(Data for review Opens)

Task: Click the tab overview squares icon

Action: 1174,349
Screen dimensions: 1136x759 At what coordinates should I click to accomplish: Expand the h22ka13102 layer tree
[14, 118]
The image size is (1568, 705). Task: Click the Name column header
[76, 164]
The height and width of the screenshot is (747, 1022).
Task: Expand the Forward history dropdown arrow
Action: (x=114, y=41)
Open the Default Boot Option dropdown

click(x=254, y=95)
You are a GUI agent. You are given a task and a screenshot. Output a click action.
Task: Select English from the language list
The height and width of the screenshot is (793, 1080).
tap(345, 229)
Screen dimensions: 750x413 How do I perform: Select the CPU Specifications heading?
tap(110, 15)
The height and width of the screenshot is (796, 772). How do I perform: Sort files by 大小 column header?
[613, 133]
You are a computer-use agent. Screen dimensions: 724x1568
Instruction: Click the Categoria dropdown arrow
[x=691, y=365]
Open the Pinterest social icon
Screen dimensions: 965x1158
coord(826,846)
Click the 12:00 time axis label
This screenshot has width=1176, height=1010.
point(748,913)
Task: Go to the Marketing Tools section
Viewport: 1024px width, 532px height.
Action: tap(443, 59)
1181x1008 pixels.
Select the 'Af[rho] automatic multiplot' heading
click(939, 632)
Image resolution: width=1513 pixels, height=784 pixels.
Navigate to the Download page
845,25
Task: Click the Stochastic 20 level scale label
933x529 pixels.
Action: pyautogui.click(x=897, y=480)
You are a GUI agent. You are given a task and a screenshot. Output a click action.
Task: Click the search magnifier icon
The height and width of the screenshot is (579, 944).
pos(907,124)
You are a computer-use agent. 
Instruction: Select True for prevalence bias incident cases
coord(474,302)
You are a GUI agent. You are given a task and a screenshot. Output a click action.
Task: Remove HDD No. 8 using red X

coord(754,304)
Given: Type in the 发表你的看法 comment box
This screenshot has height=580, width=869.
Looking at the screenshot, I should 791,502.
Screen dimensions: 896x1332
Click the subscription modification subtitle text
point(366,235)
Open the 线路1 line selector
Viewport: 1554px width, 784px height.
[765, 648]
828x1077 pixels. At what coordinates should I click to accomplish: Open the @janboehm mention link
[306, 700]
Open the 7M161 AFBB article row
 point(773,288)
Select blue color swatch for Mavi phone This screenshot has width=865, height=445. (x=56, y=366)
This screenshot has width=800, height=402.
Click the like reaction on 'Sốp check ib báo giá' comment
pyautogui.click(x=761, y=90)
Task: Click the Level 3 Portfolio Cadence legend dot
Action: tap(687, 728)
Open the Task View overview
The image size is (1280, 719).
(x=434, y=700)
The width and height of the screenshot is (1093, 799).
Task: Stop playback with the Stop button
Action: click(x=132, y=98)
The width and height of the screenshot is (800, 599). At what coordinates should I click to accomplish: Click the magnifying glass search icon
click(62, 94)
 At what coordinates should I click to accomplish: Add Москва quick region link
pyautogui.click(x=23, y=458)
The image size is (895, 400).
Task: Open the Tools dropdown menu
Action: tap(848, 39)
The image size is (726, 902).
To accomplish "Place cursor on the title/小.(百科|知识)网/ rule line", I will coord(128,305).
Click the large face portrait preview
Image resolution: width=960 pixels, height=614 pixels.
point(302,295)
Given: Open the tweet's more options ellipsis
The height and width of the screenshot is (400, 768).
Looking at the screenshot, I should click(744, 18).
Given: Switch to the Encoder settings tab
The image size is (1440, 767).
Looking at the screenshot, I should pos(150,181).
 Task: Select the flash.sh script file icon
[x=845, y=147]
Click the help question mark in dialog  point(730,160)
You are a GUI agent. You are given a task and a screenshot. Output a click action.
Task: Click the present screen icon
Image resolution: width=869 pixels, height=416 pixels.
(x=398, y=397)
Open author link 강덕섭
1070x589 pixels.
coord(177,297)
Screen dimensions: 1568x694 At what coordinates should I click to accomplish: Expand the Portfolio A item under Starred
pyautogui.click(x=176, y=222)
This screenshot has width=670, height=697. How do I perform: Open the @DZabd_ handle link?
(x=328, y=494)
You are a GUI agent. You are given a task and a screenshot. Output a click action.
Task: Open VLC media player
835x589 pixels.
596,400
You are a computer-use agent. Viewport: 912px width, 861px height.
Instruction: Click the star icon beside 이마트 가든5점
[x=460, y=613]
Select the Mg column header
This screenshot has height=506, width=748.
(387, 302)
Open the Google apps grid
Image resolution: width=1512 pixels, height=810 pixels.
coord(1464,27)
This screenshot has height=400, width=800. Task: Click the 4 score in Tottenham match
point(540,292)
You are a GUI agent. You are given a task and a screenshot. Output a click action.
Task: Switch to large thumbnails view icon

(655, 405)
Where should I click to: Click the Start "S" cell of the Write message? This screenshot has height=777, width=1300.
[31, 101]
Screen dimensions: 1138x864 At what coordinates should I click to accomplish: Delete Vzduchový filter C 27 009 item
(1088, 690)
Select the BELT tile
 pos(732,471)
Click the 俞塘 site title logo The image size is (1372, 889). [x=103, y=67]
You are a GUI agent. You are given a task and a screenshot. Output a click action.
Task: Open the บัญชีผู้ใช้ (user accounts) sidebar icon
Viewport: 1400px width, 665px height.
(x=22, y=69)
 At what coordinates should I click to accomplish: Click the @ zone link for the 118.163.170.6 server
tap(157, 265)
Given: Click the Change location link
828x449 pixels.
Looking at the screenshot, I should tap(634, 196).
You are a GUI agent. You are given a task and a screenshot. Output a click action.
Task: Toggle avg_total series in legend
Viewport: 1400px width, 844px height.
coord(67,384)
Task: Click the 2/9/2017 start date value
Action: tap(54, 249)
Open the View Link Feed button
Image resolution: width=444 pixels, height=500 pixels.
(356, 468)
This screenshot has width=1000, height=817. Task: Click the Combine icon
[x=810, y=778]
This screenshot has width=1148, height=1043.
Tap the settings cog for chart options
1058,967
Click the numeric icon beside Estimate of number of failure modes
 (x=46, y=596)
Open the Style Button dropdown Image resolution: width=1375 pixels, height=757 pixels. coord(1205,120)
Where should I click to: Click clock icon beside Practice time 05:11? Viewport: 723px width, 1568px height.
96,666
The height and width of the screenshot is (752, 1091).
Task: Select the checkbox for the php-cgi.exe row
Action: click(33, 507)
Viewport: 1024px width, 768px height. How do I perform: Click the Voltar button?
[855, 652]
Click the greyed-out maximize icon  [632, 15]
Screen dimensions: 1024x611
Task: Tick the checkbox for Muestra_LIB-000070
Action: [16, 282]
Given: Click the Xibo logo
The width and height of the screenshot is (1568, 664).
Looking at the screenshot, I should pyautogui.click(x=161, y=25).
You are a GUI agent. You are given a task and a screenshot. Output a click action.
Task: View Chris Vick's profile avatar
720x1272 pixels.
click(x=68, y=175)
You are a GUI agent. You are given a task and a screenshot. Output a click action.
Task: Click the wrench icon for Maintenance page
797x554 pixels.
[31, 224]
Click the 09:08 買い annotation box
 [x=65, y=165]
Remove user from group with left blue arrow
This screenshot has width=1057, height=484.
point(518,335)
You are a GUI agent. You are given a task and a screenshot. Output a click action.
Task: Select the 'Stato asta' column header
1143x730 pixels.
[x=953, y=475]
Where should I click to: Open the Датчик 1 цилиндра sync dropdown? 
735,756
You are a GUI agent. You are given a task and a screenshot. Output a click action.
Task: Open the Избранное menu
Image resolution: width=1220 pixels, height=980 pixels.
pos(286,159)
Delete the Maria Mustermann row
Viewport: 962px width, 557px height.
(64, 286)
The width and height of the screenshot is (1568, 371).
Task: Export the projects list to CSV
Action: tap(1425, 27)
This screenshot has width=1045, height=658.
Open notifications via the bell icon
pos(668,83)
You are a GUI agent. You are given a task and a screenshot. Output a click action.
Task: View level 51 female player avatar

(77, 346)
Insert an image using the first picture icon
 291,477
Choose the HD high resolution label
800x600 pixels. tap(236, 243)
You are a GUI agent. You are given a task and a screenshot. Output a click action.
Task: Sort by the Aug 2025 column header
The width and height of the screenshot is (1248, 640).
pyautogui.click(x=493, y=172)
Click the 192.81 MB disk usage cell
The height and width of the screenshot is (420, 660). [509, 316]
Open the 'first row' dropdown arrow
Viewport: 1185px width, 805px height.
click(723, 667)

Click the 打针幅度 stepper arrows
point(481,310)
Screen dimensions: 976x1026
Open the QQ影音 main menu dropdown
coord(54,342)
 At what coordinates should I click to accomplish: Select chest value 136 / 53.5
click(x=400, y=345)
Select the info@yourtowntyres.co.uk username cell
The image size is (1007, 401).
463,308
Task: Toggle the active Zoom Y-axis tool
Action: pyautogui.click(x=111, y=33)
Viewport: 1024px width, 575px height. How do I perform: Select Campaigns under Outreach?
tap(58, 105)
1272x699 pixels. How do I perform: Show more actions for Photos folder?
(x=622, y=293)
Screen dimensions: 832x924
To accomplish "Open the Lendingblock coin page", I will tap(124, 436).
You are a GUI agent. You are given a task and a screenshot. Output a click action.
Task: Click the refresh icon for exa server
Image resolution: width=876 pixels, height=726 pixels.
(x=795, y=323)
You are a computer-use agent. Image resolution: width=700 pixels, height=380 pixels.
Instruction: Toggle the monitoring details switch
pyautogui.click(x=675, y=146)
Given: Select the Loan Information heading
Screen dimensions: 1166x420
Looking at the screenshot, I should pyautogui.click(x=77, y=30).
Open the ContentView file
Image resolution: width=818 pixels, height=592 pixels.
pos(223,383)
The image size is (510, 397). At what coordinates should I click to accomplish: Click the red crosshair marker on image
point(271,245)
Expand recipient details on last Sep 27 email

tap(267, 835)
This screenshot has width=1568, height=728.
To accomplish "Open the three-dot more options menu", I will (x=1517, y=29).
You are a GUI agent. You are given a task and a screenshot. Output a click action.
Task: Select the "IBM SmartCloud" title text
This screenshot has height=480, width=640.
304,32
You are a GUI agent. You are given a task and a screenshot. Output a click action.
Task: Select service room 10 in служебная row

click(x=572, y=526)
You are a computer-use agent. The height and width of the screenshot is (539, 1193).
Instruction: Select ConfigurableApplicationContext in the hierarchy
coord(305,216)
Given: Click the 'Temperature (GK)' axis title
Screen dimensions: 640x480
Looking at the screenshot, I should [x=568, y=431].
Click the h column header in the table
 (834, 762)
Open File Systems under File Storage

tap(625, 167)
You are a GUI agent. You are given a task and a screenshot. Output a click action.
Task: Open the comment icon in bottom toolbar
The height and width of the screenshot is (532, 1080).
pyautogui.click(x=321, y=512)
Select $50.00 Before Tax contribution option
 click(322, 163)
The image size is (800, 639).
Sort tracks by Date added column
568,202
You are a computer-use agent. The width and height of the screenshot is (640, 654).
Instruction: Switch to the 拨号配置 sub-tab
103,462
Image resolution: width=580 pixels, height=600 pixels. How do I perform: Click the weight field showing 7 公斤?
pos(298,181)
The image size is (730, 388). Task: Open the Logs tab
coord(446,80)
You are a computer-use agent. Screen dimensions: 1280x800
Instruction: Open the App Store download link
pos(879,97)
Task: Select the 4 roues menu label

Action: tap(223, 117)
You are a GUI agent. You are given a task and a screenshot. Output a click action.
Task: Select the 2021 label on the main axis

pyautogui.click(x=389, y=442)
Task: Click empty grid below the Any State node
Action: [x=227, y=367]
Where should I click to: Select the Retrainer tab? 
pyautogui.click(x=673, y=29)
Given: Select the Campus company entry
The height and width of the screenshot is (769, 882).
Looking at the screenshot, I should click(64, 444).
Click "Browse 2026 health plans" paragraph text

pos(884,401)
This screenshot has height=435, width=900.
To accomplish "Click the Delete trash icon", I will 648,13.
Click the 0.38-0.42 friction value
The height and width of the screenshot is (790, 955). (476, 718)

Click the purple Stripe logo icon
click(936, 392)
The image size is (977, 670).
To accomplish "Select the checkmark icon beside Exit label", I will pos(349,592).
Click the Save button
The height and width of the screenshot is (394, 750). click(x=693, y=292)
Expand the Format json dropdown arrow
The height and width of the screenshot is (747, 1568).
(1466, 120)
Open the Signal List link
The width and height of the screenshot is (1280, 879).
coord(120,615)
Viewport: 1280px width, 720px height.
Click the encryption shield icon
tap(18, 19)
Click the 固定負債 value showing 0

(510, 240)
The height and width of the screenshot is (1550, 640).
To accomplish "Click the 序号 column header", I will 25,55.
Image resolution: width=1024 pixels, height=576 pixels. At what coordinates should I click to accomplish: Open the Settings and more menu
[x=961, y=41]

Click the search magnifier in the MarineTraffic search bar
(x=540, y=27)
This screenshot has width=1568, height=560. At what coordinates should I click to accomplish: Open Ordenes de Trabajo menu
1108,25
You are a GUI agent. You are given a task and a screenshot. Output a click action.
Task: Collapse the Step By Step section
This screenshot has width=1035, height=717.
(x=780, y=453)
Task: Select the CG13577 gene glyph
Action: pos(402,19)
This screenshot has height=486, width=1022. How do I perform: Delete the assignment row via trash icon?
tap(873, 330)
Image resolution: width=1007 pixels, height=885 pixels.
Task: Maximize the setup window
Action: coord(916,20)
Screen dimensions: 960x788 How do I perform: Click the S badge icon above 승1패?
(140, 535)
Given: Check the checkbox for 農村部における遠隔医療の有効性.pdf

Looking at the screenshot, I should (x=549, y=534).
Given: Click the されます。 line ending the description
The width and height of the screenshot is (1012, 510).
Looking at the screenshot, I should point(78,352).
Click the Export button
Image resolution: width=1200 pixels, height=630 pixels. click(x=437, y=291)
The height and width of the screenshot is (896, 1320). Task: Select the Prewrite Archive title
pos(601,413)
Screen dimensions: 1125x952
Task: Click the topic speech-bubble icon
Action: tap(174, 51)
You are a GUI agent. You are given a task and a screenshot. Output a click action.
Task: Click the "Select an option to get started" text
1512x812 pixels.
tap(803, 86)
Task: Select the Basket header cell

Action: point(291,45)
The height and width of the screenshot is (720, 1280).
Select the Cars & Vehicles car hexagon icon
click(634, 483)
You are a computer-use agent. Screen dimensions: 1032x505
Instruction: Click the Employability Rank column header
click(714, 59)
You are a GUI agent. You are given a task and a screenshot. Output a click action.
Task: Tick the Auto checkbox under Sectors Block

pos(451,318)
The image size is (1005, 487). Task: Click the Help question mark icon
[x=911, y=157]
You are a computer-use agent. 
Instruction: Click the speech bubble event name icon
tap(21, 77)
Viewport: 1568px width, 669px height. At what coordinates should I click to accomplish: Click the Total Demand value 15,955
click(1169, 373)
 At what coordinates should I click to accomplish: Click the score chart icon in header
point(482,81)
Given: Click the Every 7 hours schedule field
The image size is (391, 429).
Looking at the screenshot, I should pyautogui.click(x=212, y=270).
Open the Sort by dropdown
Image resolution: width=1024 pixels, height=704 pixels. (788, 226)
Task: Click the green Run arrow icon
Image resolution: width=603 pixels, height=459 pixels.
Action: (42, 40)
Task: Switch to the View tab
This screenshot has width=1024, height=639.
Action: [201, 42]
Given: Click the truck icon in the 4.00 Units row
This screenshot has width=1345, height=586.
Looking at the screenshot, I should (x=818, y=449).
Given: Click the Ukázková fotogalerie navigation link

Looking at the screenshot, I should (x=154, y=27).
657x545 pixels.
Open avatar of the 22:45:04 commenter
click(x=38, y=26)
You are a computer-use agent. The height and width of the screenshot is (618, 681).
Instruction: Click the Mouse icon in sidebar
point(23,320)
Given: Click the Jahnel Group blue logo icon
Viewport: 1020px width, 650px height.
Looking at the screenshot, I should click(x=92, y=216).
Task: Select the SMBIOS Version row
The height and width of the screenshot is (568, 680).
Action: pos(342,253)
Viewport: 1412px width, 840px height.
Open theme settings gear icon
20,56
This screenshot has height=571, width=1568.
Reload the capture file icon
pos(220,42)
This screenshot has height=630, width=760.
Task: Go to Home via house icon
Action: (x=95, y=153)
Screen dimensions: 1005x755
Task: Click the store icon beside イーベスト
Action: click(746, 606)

(Data for review Closes)

Exercise objective — Output should match, line for line, the stretch of the material above from the line holding "Instruction: Click the speech" through the line holding "Given: Click the truck".

Result below —
Instruction: Click the speech bubble event name icon
tap(21, 77)
Viewport: 1568px width, 669px height. At what coordinates should I click to accomplish: Click the Total Demand value 15,955
click(1169, 373)
 At what coordinates should I click to accomplish: Click the score chart icon in header
point(482,81)
Given: Click the Every 7 hours schedule field
The image size is (391, 429).
Looking at the screenshot, I should pyautogui.click(x=212, y=270).
Open the Sort by dropdown
Image resolution: width=1024 pixels, height=704 pixels. (788, 226)
Task: Click the green Run arrow icon
Image resolution: width=603 pixels, height=459 pixels.
Action: (42, 40)
Task: Switch to the View tab
This screenshot has width=1024, height=639.
Action: [201, 42]
Given: Click the truck icon in the 4.00 Units row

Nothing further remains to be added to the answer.